→ SELECTED TEXT:
..........

In 2017, Mark's work again appeared in the Chicago One-Minute Play Festival: his play Profiles in...? directed by Anna Trachtman, examined the abuses committed by Profiles Theatre and the lack of action taken by the Joseph Jefferson Awards Committee. That year, Mark also directed Carissa Meyer & Larissa Strong in Jordy Williams' play Personal Heroes  for Talif Productions' Empathy Festival at the Public House Theater, and co-directed with Kendall Alaine Reasons his play Posin', or Air for Norman Rockwell for City Lit's 10th Annual Art of Adaptation Festival; the summer of 2017 also saw the Chicago premiere of Rest for the Weary Spirit in a production at Gorilla Tango starring Amy Berkovec and directed by Julia Rufo.

In 2018, Mark's
Got Dem Ol' Kozmic Cultural Appropriation Blues Again  premiered in a production starring Dakota Hughes at Chicago's One-Minute Play Festival and he was elected to the board of the Joliet Drama Guild, for whom he directed the holiday classic A Charlie Brown Christmas later that year.

2019 saw Mark's return to acting, playing alcoholic lawyer Ed Devery in a production of Garson Kanin's Born Yesterday and Mark's election as Artistic Director of the Joliet Drama Guild, for whom he wrote and directed the new adaptation Christmas Carol '69 in December: that production, featuring choreography by Kalista Roling and a cast including Jordan Willner, Lemonie Stewart, Kaitlin Facchina and Jillian Queeney, would become the most well-attended and financially successful production of a non-musical play in the Joliet Drama Guild's eighty-six-year history.

..........

→ SUPPLIED RECORDS:

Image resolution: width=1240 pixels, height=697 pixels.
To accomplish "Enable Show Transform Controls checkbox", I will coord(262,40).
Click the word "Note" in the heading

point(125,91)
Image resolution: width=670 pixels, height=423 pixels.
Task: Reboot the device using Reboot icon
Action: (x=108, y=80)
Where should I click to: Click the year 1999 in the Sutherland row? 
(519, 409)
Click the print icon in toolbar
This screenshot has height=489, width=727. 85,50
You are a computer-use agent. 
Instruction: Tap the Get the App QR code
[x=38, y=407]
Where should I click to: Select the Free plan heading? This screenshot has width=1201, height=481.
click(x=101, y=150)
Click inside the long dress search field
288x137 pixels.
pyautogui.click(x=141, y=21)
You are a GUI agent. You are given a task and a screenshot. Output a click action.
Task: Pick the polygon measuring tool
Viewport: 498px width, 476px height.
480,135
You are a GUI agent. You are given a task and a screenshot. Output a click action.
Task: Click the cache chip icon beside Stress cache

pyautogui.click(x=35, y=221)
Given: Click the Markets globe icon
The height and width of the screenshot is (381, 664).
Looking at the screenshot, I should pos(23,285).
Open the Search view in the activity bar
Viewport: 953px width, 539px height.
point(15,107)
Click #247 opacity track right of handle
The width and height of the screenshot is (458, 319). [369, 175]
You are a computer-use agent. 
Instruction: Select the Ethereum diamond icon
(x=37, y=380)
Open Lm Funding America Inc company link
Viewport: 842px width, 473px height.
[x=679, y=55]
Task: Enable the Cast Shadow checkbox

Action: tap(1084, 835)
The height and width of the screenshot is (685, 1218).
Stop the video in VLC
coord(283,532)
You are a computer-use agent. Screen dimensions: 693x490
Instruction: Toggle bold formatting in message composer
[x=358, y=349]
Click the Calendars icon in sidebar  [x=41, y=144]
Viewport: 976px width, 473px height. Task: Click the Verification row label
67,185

..........

→ EXERCISE AIM: Copy out the whole passage above about Mark's theater work from 2017 to 2019, word for word.

→ TASK RESULT:
In 2017, Mark's work again appeared in the Chicago One-Minute Play Festival: his play Profiles in...? directed by Anna Trachtman, examined the abuses committed by Profiles Theatre and the lack of action taken by the Joseph Jefferson Awards Committee. That year, Mark also directed Carissa Meyer & Larissa Strong in Jordy Williams' play Personal Heroes  for Talif Productions' Empathy Festival at the Public House Theater, and co-directed with Kendall Alaine Reasons his play Posin', or Air for Norman Rockwell for City Lit's 10th Annual Art of Adaptation Festival; the summer of 2017 also saw the Chicago premiere of Rest for the Weary Spirit in a production at Gorilla Tango starring Amy Berkovec and directed by Julia Rufo.

In 2018, Mark's
Got Dem Ol' Kozmic Cultural Appropriation Blues Again  premiered in a production starring Dakota Hughes at Chicago's One-Minute Play Festival and he was elected to the board of the Joliet Drama Guild, for whom he directed the holiday classic A Charlie Brown Christmas later that year.

2019 saw Mark's return to acting, playing alcoholic lawyer Ed Devery in a production of Garson Kanin's Born Yesterday and Mark's election as Artistic Director of the Joliet Drama Guild, for whom he wrote and directed the new adaptation Christmas Carol '69 in December: that production, featuring choreography by Kalista Roling and a cast including Jordan Willner, Lemonie Stewart, Kaitlin Facchina and Jillian Queeney, would become the most well-attended and financially successful production of a non-musical play in the Joliet Drama Guild's eighty-six-year history.